As of December 31, 2024, the book value of the European PO Joint Venture was immaterial largely due to asset impairments recognized during 2023. We will carry out a process to safely shut down and prepare for the demolition of the asset. We estimate our portion of the total shutdown costs will be approximately $215 million and will be incurred through 2027. During the first quarter of 2025, we incurred $117 million of shutdown costs.
Disposition of Ethylene Oxide & Derivatives (“EO&D”) Business—In May 2024, we sold our U.S. Gulf Coast-based EO&D business along with the production facilities located in Bayport, TX. The EO&D business was included in our I&D segment.
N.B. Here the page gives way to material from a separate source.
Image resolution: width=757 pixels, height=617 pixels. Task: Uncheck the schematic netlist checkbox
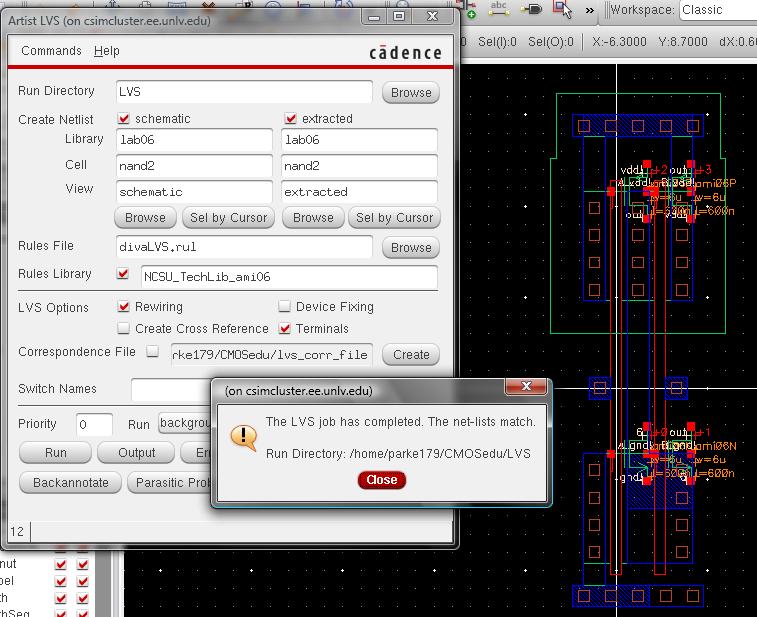pos(125,118)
In connection with the sale, we received cash proceeds of $700 million and recognized a pre-tax gain of $293 million in the first six months of 2024.
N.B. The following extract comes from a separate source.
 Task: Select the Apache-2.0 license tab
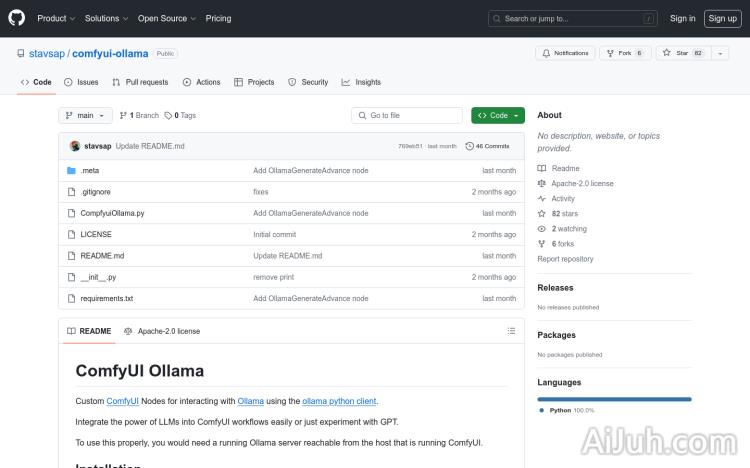(x=162, y=331)
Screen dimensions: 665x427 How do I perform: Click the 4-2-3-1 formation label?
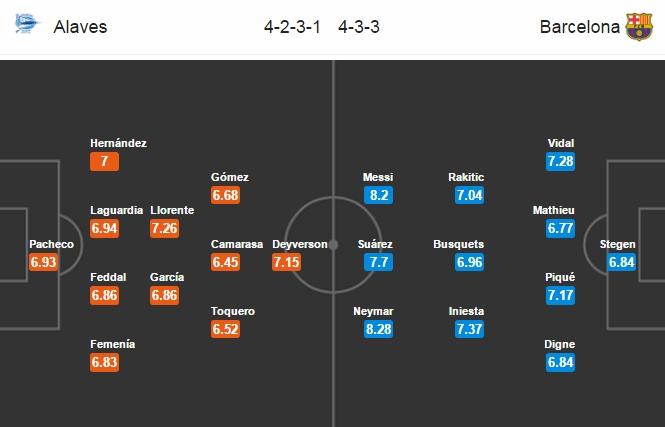click(291, 28)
Acquisition of Joint Venture—In May 2024, we acquired a 35% interest in Saudi Arabia-based National Petrochemical Industrial Company (“NATPET”) from Alujain Corporation for approximately $500 million. The joint venture is enabled by our Spheripol polypropylene (“PP”) technology and positions us to expand our core PP business by gaining access to advantaged feedstocks. The joint venture has the capacity to produce 0.4 million tons of PP per year. We market the majority of the off-take through our global sales team. The joint venture is included in our O&P-EAI segment and accounted for using the equity method of accounting.